_Work task_. Your answer must match, word for word, the lines from the one holding "Task: Click the" through the final line below, with pictures excluded.
-- Opening Marker --
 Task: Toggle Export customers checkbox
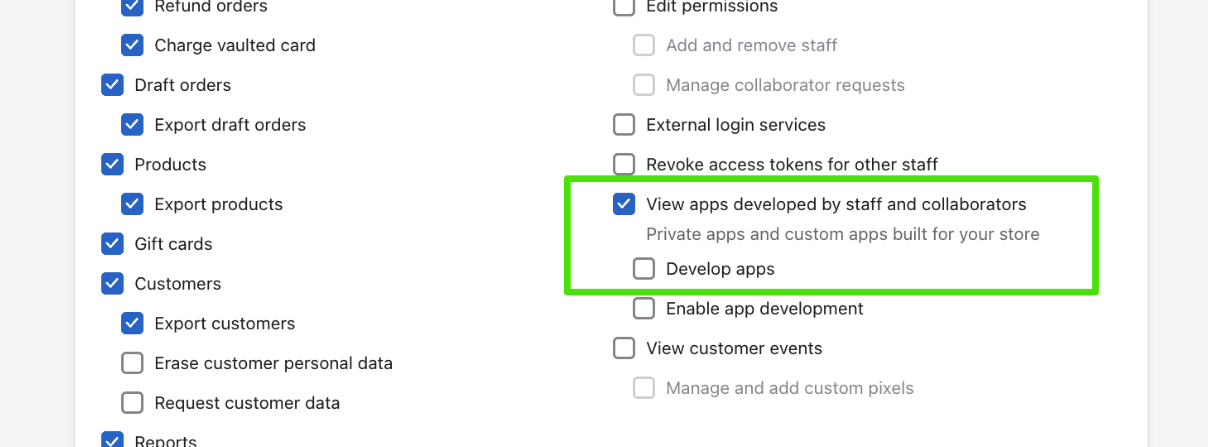tap(132, 323)
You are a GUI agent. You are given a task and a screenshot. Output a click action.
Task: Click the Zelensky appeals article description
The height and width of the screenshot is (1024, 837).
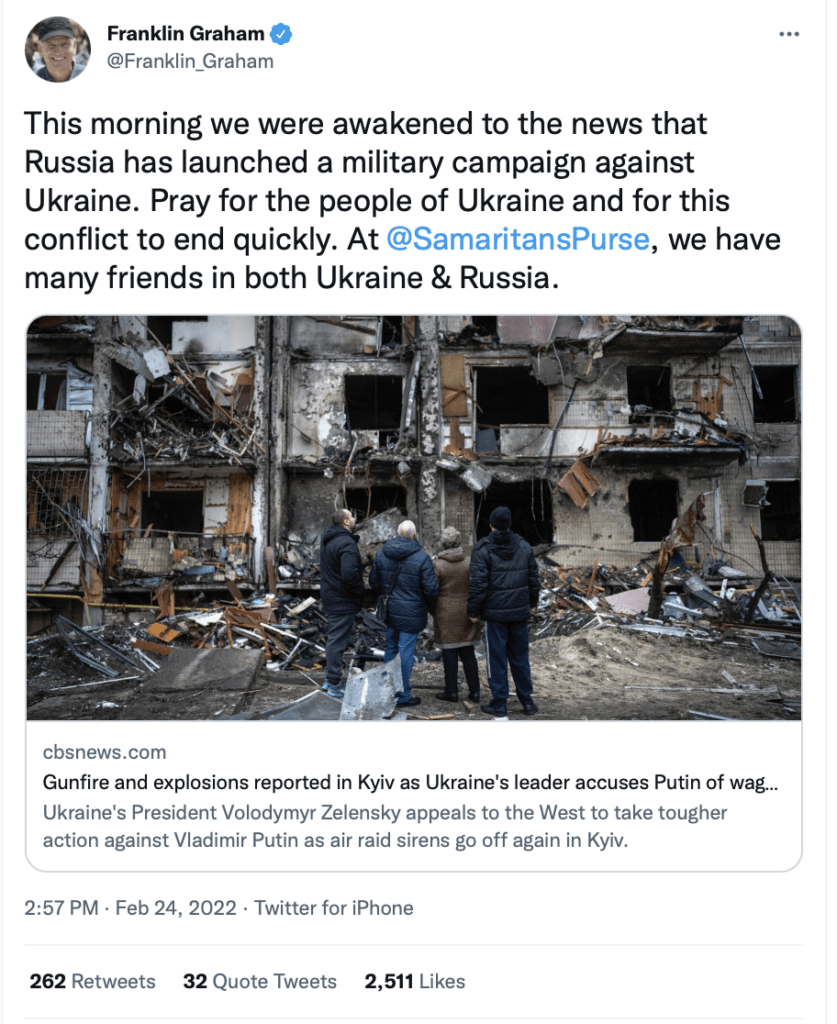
-- Closing Marker --
_Task result_.
Task: Click the Zelensky appeals article description
The height and width of the screenshot is (1024, 837).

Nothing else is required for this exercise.